◆ Problem description ◆
How many lines in the listing below contain the word "What"? Reply with the number alone.

(Dataset entries)
━━━━━━━━━━━━━━━━━━━━━━━━━━━━━━

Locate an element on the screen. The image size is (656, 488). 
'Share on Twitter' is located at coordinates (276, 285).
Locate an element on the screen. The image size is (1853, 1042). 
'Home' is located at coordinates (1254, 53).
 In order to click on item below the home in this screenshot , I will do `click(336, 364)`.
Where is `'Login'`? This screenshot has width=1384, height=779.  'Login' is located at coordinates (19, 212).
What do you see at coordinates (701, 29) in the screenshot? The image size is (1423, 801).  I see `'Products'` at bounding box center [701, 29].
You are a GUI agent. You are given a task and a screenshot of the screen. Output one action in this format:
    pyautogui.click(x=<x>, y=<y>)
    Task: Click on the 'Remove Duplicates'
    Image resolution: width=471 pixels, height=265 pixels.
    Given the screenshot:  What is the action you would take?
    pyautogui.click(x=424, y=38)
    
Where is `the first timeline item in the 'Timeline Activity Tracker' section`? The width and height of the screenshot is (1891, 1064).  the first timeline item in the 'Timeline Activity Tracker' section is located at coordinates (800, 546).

━━━━━━━━━━━━━━━━━━━━━━━━━━━━━━

◆ Answer to this problem ◆
2